With this being our 40th anniversary and with my children now coming to that stage in their lives when they will soon be looking for their own first home it is interesting to reflect on how things have changed for this generation of first time buyers.

We were luck to buy our first home before house prices started to take off in the mid-1990s, we had to save for a deposit but in truth with low house prices that didn’t take us very long. Interest rates were much higher and at one point very briefly went up to 15% but generally, especially during a long period of a growing incomes, the mortgage was affordable.

Today’s first-time buyer has a very different experience of the housing market. We now have relatively moderate increases in prices with, depending which figures you use, an annual increase of between 4% and 6%, and with a slight drop in Quarter 2 reported this year. Moderate house price increases are generally regarded as a good thing and a sign of a confidence in the economy, but it is relative to earnings. In Northern Ireland median gross weekly earnings for full-time employees in 2017 increased by 1.5% when adjusted for inflation, this translates into a decrease of 1.0%. So even moderate house prices are taking the possibility of home ownership further away from first time buyers even in an era of very cheap mortgages.

But this near time perspective can be misleading. Since 2000, house prices have risen more than 250 per cent in the UK compared with earnings growth of just 68 per cent.

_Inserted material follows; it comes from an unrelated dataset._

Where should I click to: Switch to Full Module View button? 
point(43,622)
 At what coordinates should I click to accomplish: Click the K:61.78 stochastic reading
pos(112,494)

According to the Resolution Foundation’s research in the 1990s it took the average young family just 3 years to save for a reasonable sized deposit whilst today it would take the same family 19 years to save the amount they need.

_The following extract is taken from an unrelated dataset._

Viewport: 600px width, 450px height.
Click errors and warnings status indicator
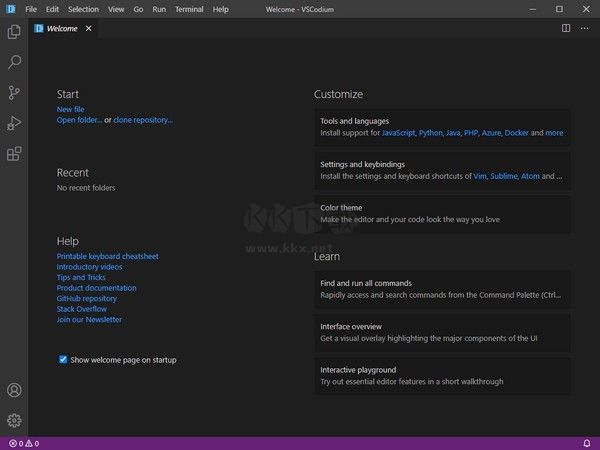click(x=23, y=443)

This explains the paradox we often see in Co-Ownership where people that apply to us are often paying high rents, but are still unable to get a mortgage without our help. The average rent here is £650 per month and a mortgage will cost around £100 a month less on a typical first-time buyer property. The issue is sometimes affordability with banks rightly much more careful now about assessing affordability, sometimes it is people not having stable employment another common experience of this generation of young people, but often it is about not having a sufficient deposit.

Around a third of first time buyers now use the ‘bank of mum and dad’ to get into home ownership and I’m sure I will soon be joining that bank, but for the rest it is the help that Co-Ownership provides that may be their only route to an affordable and secure home.